*Exercise:*
Reproduce, exactly and in full, only the lines below from the one containing "Tom Minnikin (302, 1129)" through the one containing "April 2025 (300, 1567)".

**** Data extract ****

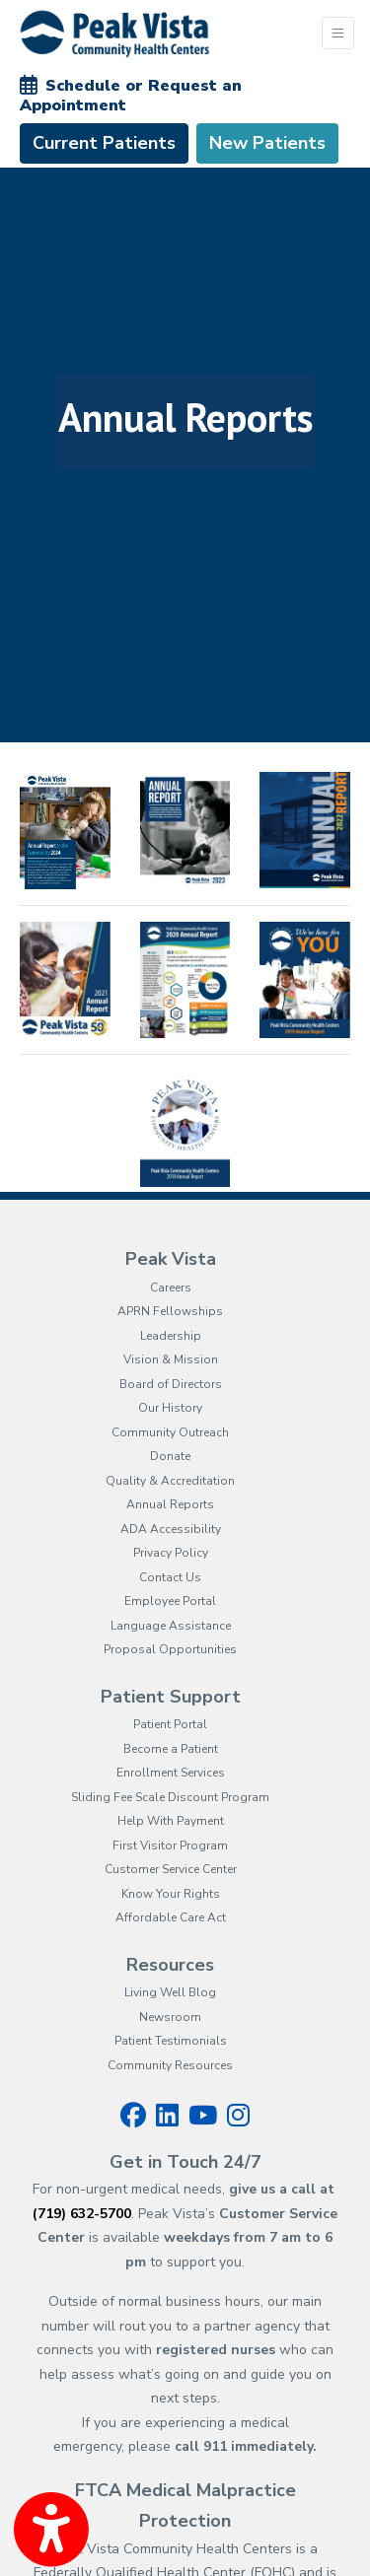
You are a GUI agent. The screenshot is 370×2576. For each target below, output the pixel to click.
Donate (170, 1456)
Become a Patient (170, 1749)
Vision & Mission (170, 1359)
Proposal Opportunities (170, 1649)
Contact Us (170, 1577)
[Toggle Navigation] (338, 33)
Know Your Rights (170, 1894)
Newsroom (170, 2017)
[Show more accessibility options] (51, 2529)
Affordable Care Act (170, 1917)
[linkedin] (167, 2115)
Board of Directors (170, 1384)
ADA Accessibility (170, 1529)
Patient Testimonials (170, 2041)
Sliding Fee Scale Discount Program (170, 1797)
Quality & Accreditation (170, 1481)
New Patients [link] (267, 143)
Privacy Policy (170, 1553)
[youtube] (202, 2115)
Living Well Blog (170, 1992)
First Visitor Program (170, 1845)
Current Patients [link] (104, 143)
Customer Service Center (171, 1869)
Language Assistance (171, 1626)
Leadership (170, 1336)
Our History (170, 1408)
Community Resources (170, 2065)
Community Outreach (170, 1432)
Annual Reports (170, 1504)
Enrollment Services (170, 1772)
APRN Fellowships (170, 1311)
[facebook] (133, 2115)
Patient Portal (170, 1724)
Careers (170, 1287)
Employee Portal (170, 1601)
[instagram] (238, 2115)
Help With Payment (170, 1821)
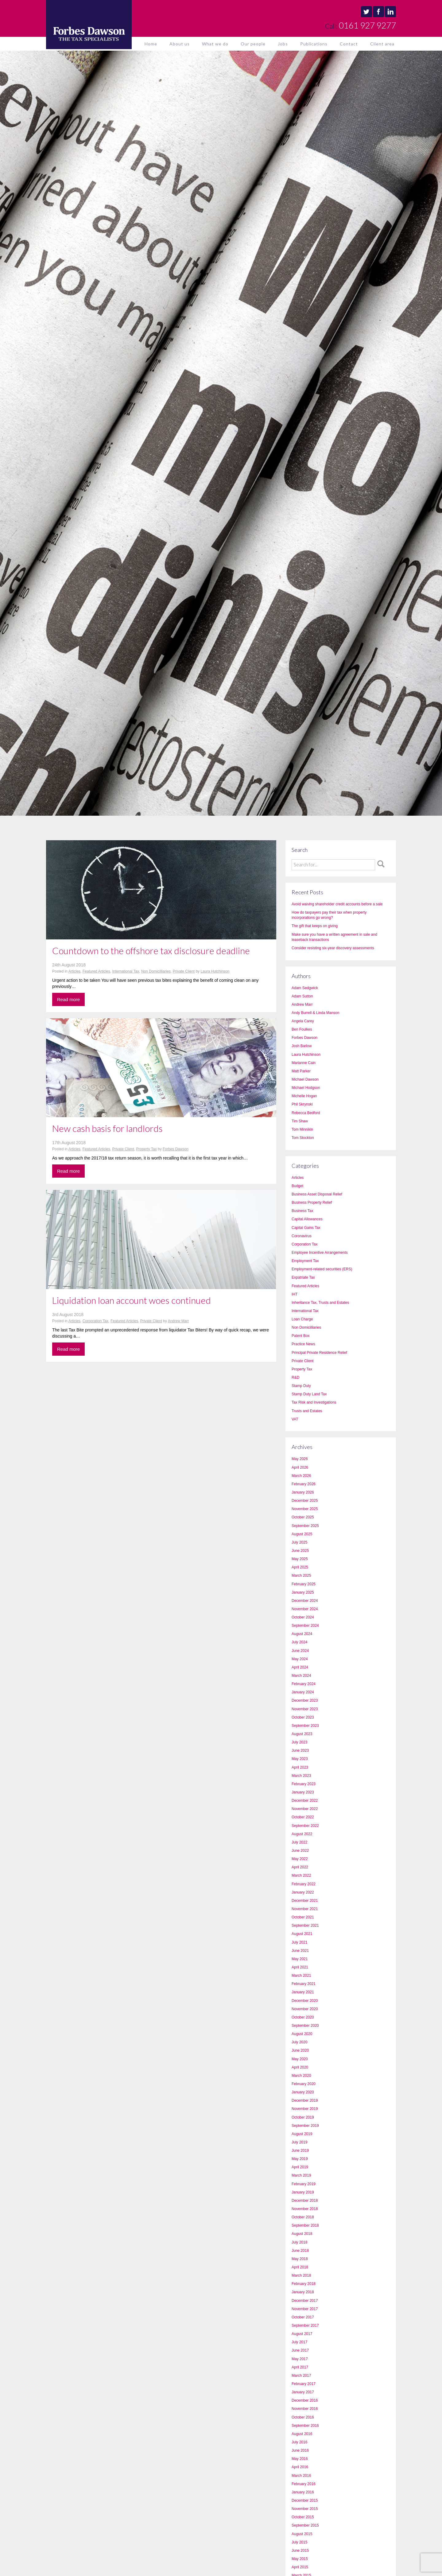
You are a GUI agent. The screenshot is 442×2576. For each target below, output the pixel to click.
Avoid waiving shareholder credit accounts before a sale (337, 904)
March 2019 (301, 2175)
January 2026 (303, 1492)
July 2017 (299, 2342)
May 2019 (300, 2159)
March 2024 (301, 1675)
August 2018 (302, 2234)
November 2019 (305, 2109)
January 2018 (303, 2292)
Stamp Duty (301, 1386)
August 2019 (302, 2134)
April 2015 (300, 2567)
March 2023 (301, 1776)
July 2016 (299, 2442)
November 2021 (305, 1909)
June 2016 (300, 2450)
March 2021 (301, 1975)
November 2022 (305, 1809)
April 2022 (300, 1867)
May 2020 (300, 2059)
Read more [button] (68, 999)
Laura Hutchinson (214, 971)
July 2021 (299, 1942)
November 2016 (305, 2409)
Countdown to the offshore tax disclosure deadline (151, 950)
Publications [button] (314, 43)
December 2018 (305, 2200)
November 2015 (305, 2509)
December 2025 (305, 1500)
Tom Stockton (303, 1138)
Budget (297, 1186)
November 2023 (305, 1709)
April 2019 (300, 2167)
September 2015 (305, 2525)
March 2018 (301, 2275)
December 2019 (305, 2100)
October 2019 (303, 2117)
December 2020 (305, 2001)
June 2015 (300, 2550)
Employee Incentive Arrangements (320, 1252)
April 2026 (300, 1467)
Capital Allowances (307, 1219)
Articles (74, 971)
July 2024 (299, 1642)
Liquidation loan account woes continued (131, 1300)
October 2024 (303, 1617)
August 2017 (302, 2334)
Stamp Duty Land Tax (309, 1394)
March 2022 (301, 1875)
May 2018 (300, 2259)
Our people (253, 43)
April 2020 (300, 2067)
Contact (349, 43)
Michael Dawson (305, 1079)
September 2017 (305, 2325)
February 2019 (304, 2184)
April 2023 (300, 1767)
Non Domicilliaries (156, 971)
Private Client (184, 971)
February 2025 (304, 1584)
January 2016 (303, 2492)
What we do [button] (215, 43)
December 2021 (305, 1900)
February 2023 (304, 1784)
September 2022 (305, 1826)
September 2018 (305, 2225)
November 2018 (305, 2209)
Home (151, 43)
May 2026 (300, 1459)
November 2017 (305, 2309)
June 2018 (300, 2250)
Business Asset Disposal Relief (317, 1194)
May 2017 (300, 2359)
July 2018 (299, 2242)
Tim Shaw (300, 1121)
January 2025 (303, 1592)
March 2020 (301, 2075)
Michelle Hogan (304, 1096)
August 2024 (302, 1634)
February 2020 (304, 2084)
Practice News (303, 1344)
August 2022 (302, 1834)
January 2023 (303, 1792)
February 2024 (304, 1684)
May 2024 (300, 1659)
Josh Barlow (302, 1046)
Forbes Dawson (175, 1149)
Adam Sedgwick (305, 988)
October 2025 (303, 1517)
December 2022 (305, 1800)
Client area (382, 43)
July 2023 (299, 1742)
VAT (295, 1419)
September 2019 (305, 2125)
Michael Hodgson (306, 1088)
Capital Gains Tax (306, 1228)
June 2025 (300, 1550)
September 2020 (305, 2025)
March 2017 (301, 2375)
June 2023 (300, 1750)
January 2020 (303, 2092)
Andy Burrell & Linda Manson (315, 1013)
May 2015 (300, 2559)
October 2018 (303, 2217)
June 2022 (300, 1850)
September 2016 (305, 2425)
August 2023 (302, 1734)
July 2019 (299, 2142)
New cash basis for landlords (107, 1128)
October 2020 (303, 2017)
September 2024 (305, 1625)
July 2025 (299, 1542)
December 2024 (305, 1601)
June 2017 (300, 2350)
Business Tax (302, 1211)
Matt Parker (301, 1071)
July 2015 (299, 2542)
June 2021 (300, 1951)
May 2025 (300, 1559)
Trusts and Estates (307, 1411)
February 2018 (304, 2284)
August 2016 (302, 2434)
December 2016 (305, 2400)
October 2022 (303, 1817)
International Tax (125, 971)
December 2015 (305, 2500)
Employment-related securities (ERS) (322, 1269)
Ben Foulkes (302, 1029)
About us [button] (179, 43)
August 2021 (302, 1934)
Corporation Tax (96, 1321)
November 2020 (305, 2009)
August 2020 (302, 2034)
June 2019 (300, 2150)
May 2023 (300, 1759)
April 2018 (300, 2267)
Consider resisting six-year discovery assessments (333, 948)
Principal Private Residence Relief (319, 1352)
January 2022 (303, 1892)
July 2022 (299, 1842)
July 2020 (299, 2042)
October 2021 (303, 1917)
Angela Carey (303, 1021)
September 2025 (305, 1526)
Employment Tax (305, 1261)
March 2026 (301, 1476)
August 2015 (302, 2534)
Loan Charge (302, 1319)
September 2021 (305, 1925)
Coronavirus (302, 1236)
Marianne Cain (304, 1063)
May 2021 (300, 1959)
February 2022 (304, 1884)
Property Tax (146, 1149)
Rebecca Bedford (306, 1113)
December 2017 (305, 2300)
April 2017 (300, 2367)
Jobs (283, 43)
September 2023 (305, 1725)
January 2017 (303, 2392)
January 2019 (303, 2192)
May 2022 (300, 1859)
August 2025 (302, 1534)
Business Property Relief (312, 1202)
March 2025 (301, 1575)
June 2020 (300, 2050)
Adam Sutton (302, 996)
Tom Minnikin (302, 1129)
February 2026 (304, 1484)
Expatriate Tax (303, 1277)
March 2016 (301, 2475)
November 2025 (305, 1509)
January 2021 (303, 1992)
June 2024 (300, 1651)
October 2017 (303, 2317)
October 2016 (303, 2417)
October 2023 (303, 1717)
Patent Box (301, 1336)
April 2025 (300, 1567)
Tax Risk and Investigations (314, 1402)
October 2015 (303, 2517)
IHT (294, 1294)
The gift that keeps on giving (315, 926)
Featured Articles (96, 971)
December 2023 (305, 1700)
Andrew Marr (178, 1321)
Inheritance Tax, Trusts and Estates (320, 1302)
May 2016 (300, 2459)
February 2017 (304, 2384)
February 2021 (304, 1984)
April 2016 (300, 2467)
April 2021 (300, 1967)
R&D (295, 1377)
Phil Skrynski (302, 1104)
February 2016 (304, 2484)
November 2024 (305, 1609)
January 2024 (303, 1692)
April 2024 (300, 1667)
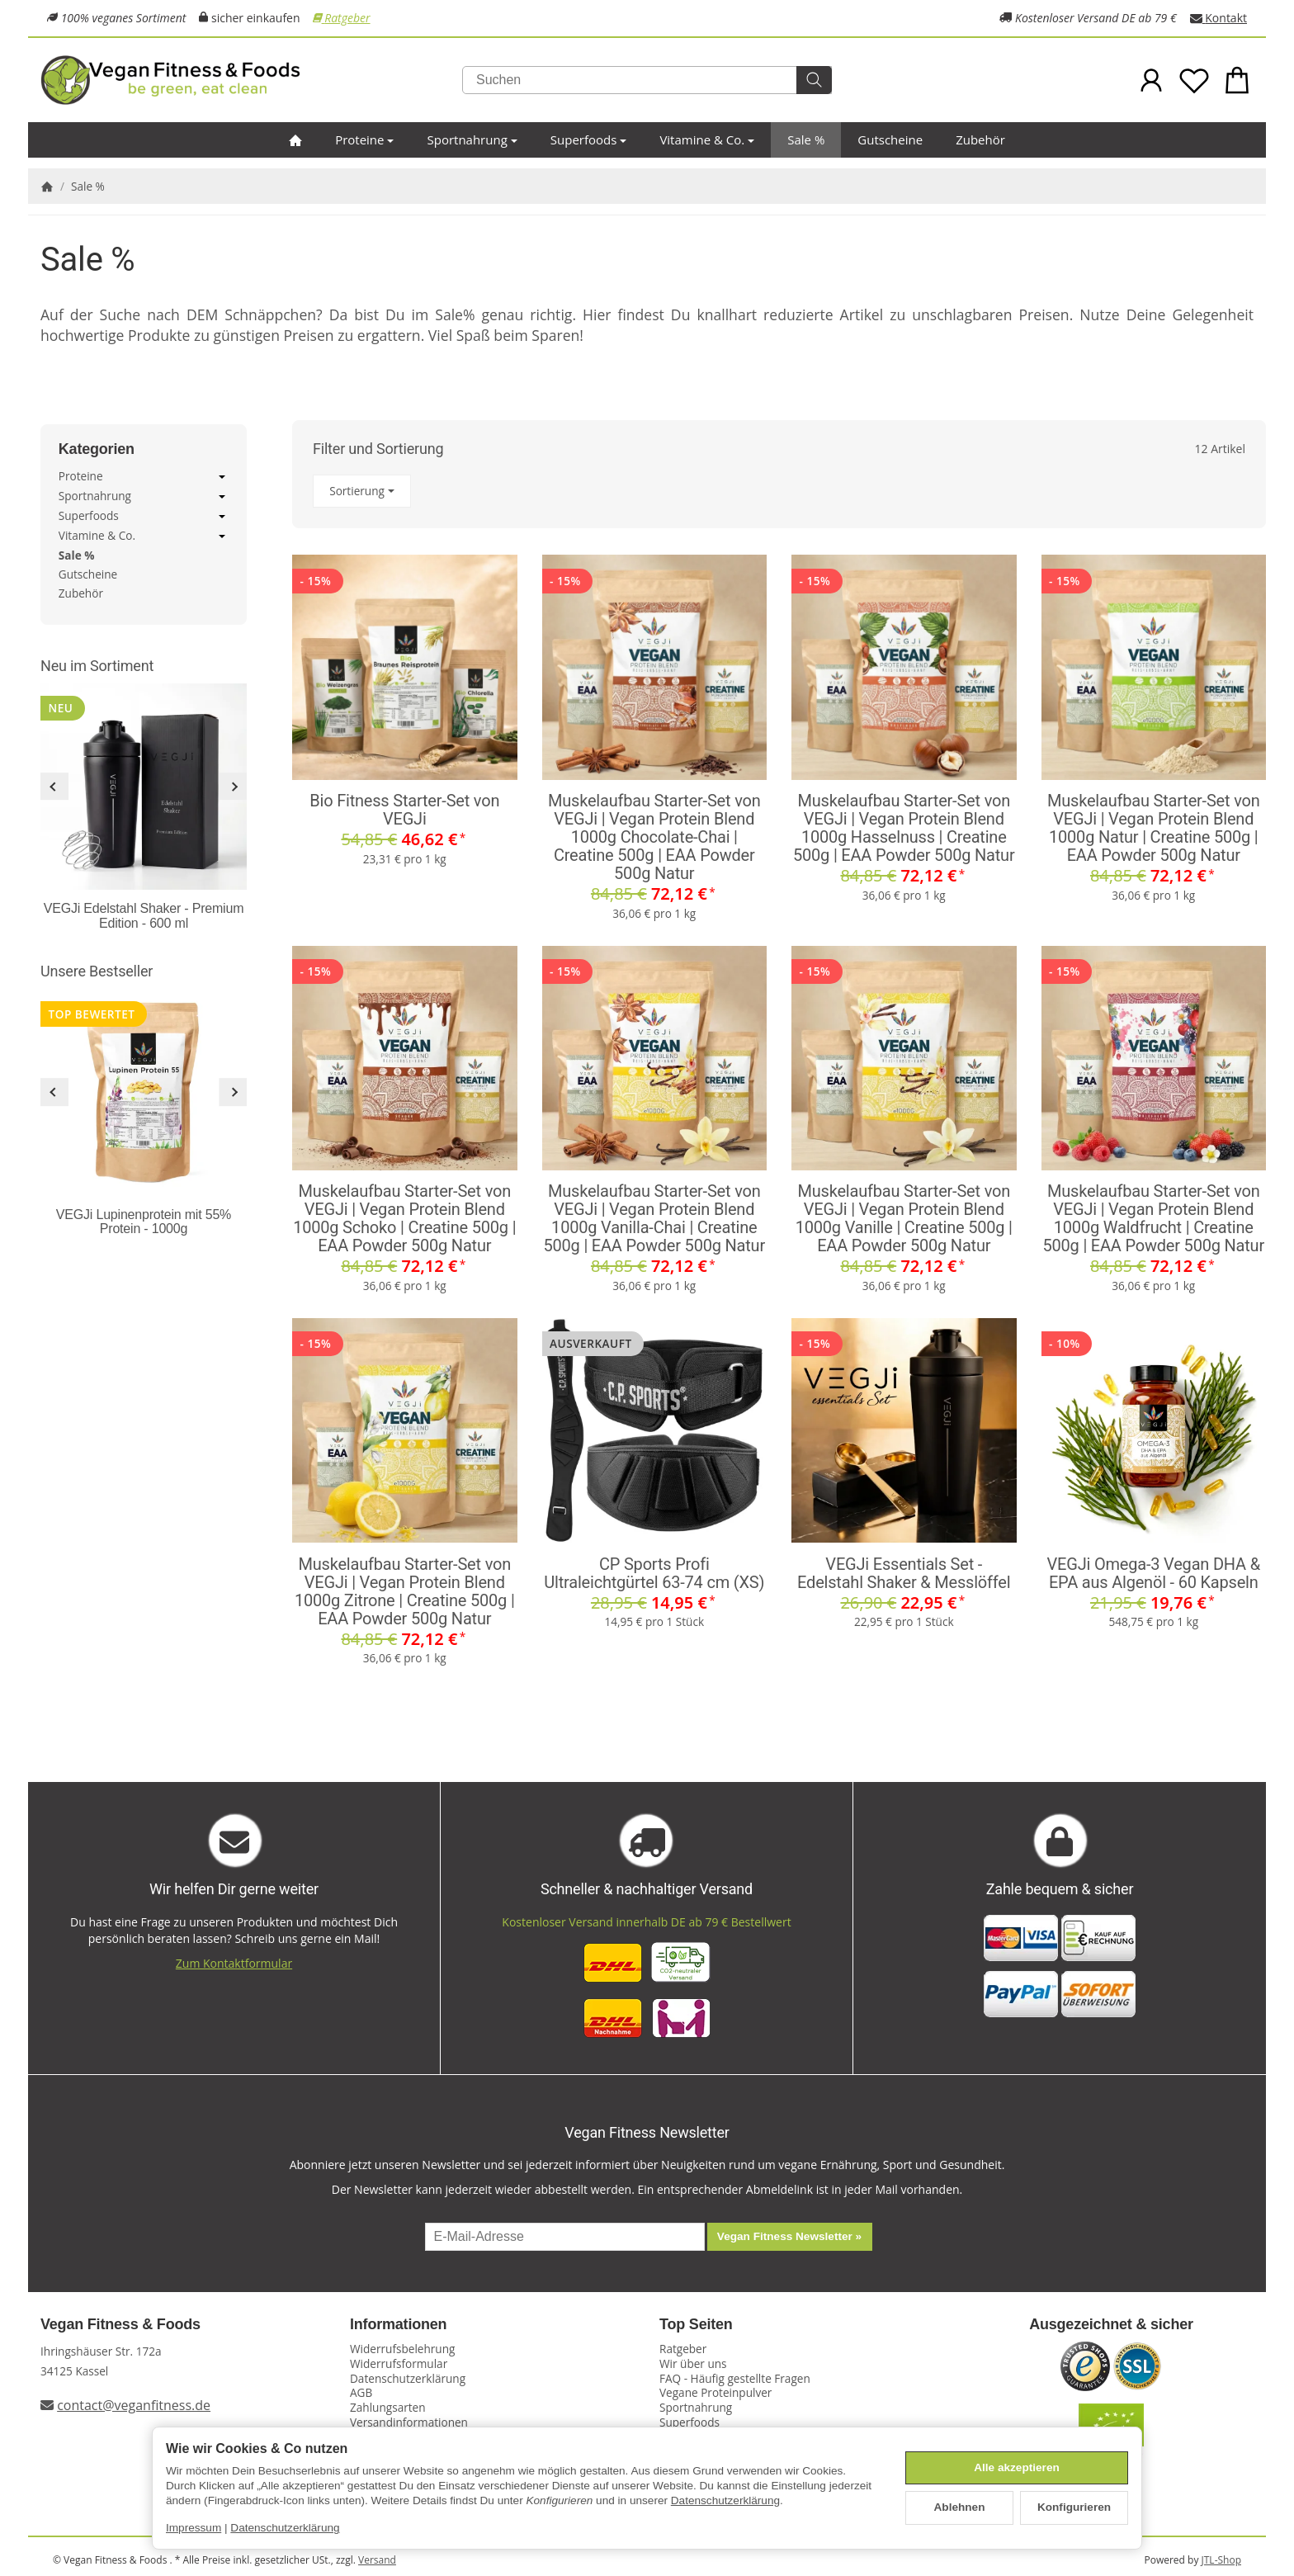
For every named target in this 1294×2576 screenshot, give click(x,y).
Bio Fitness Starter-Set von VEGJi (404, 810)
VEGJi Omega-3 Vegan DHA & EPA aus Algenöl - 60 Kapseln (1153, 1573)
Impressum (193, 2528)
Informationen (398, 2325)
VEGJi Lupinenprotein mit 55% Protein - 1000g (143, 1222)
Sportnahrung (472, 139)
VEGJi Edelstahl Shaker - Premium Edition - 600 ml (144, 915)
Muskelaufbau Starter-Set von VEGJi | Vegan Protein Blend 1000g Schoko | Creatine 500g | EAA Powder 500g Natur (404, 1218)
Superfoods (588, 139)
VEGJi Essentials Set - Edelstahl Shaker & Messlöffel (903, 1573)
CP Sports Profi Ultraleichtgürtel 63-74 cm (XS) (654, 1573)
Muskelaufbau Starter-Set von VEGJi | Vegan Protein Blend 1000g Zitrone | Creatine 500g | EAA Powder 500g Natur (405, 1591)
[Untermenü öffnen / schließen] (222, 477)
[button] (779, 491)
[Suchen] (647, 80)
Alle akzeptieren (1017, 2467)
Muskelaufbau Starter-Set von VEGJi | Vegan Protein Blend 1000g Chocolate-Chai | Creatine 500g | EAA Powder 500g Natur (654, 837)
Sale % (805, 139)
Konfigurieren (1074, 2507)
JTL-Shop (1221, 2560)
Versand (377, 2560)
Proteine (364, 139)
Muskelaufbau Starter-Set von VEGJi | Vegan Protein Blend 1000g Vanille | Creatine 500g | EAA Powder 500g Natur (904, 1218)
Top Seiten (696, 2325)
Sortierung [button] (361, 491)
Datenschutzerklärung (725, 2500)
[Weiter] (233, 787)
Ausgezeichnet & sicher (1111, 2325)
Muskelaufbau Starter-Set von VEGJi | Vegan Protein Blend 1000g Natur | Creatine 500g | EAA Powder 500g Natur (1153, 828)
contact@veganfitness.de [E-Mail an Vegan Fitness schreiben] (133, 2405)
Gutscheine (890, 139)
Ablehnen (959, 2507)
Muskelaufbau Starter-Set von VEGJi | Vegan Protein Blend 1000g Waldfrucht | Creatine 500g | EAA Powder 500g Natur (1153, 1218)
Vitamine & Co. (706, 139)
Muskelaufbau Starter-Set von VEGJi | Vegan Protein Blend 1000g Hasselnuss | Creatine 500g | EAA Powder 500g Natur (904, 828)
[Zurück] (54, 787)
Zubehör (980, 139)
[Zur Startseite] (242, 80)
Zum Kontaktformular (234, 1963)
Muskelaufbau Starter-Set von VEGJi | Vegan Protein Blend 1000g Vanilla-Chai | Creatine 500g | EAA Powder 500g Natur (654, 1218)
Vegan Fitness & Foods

****

*Response to this task:*
Tom Minnikin (302, 1129)
February 2026 (304, 1484)
Expatriate Tax (303, 1277)
March 2016 (301, 2475)
November 2025 (305, 1509)
January 2021 (303, 1992)
June 2024 (300, 1651)
October 2017 (303, 2317)
October 2016 (303, 2417)
October 2023 (303, 1717)
Patent Box (301, 1336)
April 2025 (300, 1567)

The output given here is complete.